- Born: United States
- Occupation(s): Dancer, instructor, dance historian
- Website: artemismourat.com

= Artemis Mourat =

Greek-American Dancer and historian of Turkish Belly dance and Romani dance

Elizabeth Artemis Mourat is an American dancer, instructor, and dance historian known for her work in Turkish Oryantal dans and Turkish Romani dance. Active since the 1970s, she has taught, performed, and lectured internationally, with a focus on preserving traditional dance forms and promoting cultural understanding.

==Early life and education==
Mourat was born in the United States to a Greek father of Anatolian heritage and an American mother from the South. Her upbringing combined multiple cultural influences. She holds a Master of Arts in Psychology and a Master of Social Work, with additional postgraduate studies in dance movement therapy. Mourat is a member of the Phi Beta Kappa Society.

==Career==
Mourat began performing in the early 1970s, originally in the American cabaret style before shifting toward Turkish and Romani traditions. Her research has included fieldwork in Turkey, Egypt, and Romania. Mourat has appeared in performances and festivals in over 30 countries, and she regularly presents workshops in the United States and Europe.

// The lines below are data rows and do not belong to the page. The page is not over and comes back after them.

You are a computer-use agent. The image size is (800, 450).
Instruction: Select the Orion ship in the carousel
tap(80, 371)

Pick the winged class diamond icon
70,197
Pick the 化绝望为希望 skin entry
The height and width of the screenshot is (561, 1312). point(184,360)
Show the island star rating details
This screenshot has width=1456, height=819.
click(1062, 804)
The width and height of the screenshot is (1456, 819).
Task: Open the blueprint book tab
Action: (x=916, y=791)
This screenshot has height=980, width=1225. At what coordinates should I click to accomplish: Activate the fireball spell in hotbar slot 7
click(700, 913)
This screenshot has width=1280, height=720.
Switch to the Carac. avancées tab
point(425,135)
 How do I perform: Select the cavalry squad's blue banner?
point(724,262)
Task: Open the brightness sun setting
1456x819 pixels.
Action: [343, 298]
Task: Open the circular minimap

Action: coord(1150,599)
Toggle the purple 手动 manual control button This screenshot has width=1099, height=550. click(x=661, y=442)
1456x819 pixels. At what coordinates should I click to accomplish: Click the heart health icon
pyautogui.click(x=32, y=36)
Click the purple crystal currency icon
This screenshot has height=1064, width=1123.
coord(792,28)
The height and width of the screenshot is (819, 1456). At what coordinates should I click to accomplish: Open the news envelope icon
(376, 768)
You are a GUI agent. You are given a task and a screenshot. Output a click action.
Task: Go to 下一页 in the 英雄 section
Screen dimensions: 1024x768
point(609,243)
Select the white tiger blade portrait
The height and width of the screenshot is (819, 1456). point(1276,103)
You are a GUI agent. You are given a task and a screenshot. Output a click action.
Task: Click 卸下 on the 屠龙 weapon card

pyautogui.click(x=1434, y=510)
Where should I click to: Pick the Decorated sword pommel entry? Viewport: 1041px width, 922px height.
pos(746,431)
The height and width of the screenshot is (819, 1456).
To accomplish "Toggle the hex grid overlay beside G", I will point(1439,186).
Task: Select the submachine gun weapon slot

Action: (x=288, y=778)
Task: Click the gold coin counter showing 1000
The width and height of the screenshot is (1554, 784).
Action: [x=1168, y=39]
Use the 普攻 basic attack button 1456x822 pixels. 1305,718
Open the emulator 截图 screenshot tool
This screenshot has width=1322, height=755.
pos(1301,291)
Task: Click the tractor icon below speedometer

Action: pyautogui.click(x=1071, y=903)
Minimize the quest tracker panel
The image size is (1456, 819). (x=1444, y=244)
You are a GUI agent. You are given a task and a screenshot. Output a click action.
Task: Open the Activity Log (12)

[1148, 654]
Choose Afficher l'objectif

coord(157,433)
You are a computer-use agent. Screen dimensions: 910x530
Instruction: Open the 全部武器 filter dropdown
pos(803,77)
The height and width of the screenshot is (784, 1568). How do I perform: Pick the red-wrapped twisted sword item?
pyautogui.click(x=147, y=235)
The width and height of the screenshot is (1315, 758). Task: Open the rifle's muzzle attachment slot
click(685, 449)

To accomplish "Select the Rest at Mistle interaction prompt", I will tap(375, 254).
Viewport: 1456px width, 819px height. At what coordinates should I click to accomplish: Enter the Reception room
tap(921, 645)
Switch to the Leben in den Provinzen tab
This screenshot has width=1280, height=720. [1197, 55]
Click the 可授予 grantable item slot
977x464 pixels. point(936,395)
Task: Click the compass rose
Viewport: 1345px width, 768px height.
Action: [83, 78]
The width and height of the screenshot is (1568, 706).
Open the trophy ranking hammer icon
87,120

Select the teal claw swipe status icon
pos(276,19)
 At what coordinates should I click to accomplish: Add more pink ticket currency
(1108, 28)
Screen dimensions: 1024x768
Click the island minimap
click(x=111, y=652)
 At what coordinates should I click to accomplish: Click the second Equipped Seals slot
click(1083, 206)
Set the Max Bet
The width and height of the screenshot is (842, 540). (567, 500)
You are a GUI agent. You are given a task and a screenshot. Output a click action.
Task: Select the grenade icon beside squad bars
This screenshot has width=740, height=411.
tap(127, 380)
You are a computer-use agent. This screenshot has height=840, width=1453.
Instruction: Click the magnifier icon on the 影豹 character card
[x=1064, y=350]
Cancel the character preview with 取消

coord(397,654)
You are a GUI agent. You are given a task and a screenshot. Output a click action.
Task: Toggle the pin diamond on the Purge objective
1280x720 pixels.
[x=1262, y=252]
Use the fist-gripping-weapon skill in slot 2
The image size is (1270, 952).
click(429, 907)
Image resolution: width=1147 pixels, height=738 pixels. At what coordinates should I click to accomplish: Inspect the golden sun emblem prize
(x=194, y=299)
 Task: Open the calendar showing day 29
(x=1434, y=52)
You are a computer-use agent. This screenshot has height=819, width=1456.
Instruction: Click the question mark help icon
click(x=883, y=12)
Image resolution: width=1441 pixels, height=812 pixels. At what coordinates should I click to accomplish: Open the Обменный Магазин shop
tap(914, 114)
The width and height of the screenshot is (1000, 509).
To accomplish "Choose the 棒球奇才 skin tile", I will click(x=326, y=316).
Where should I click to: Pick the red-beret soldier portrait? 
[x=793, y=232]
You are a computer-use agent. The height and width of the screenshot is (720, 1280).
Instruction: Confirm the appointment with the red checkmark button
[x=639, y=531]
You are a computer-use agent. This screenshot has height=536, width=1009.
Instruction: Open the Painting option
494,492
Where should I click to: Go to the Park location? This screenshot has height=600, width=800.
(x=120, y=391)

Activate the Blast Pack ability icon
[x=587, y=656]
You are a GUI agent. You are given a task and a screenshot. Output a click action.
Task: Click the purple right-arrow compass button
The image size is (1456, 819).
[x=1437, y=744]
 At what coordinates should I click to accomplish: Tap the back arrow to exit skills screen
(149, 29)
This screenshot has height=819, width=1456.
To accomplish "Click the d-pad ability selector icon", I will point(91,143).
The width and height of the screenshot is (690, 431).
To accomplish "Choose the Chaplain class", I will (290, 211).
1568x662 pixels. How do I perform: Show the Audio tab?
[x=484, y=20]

Her teaching emphasizes historical context, musicality, and technique. In addition to solo instruction, she has collaborated with other instructors to teach comparative styles such as Egyptian Oriental vs Turkish Oryantal dans.

=== Cultural advocacy ===
In addition to her artistic work, Mourat has advocated for greater cultural sensitivity toward Romani traditions. She has used her lectures and writings to address stereotypes and promote more respectful representation in dance communities. She has led cultural workshops on Turkish Romani culture and dance since the 1990s.

==Media and publications==
Mourat has produced instructional DVDs including Turkish Style Belly Dance, which offers in-depth demonstrations of classic Turkish movements and stylings. She has contributed to various dance magazines and has been featured in conference presentations and educational exhibits.

==Recognition==
Mourat has received accolades such as "Ethnic Dancer of the Year" from the International Academy of Middle Eastern Dance, and the "Most Popular Ethnic Dancer" award by Zaghareet magazine.